● **Görevler**
• a. Denizli anıları metnine göre aşağıdaki soruları yanıtlayınız:
(i) Anlatıcı, MSP Denizli müfettişliğini hangi yıllar arasında yürütmüştür?
(ii) Anlatıcı, 1987 seçimlerinde Refah Partisi listesinin kaçıncı sırasından milletvekili adayı olmuştur?
(iii) Talat Bey'in getirdiği Said Nursi kitabının adı nedir?
• b. Denizli anıları metnini, son cümlesinin ardından devam ettirerek yazınız.

● **Seçilmiş Pasaj**

-- -- --

1975 -1980 ihtilalına kadar MSP Milli Selamet Partisi Denizli müfettişi olarak görev yaptım. İhtilaldan sonra RP Refah Partisi kurulunca da yine 5 sene daha Denizli Müfettişliğine devam ettim. Müfettişliğim süresince her ay muntazam olarak Denizli'ye gidiyor, il ve ilçe teşkilatlarının çalışmalarını takip ediyor ve onların çalışmalarına yardımcı oluyordum.
Bu sure içerisinde Denizli içinde, ilçelerinde ve köylerinde birçok dost ve tanıdıklarım oldu. Hatta “Ben Denizliliyim, diyenlerden fazla Denizli’yi tanıyorum “ iddiasında bulunuyordum.
1987 seçimlerinde Refah Partisi Milletvekili listesinden birinci sıradan milletvekili adayı oldum. Şu ana kadar 25 yıl geçmiş. Hatırlayabildiğim kadarıyla Denizli eşrafından RP İl Başkanı Mehmet Kaplan, Yönetim kurulu üyeleri, Cafer Tayyar Hocamız, Muhammed Serter, Ali Eskicioğlu, Pastacı Emin, Nizamettin Güler, Ferit Kocamanoğlu, Tavas’dan Mehmet İstanbullu, Kavurgacılar ve daha ismini hatırlayamadığım bir çok dostum ve dava kardeşim.
Denizli Milletvekili adayı olduğum günlerde bana evinin anahtarını vererek gece kaçta olursa olsun kapıyı açıp girin diyen ve sabahları kahvaltıyı yapmadan salmayan Ali Osman Ece ve onun hanımına hayır dualar etmeyi borç biliyorum.
Denizli de genellikle de merhum Talat Baydil’in evinde misafir kalıyordum.
Yıl 1978. Talat Beyde misafirim. Sait Nursi Hazretlerinin Sözler adındaki kitabını getirdi ve Mehd-i Resul bölümünü açtı ve bana Nevzat Bey dedi, Üstad bu bölümde MSP den bahsetmiş dedi.
Biz iyi biliyorduk ki Üstat kitaplarında siyasetten bahsetmez. Onun meşhur sözüdür. “Euzü billa himineşşeytane vessiyase yani şeytandan ve siyasetten Allah’a sığınırım”

-- -- --

● **Gösterilen Bilgiler**
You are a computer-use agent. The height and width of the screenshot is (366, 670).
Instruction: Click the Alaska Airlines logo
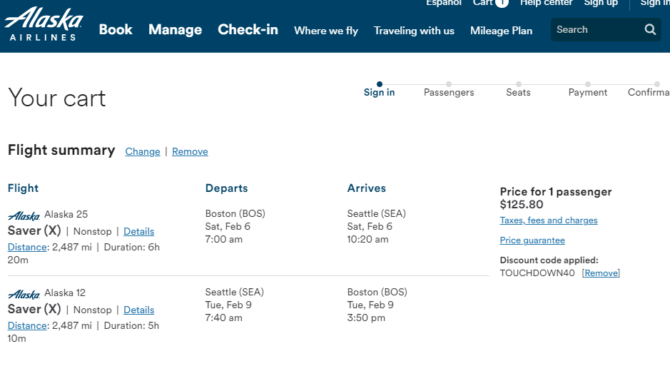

-- -- --

● **Çözülmüş Sorular**
• a.
(i) 1975'ten 1980 ihtilaline kadar.
(ii) Birinci sırasından.
(iii) Sözler.

• b.
Tabii siz Üniversite öğrenimi seviyesinde söylenmiş bu sözü, ilkokul seviyesinde ki insanlarla konuşursanız onlar hemen size “Biz siyasetten uzağız” diyerek bu sözü söyleyerek ve toplumun hak ölçülerinde sevk ve idaresinden kaçınacaklardır.
Hâlbuki İslam’ın Mekke ayetleri iman ve esaslarını anlatırken Medine de inzal olan ayetler Ahkâm ayetlerini anlatmakta ve baştan sona siyasetten bahsetmektedir. Peygamberimiz kendisi aynı zamanda Devlet Başkanıydı ve Müşrikler başta olmak üzere Yahudilerle de sözleşmeler yaparak onları idare etmekteydi. Müslümanlar 1. ve 2. Akabe biatlerinde ona biat ederek devlet başkanlığını kabul etmişlerdi. Raşit Halifeler Hz. Ebubekir, Hz. Ömer, Hz. Osman ve Hz. Ali efendilerimiz birer devlet başkanıydılar ve siyaset yapmışlardır.
O halde Said Nursi hazretlerinin bu sözü söylemesinin sebebi nedir?
Yakinen biliyoruz ki ülkemizde 1950 de önceki devirler tek parti devirleriydi ve Müslümanlara büyük işkence ve zulümler yapılmaktaydı. Said Nursi Hazretleri siyaset yapmak isteseydi bile buna imkân bulamayacağı bir ortam içindeydi.
İkincisi de bu sözü söyleyerek kendisini iktidarın takibinden kurtardı ve eserleri yazmaya talebelerini yetiştirmeye ağırlık verdi.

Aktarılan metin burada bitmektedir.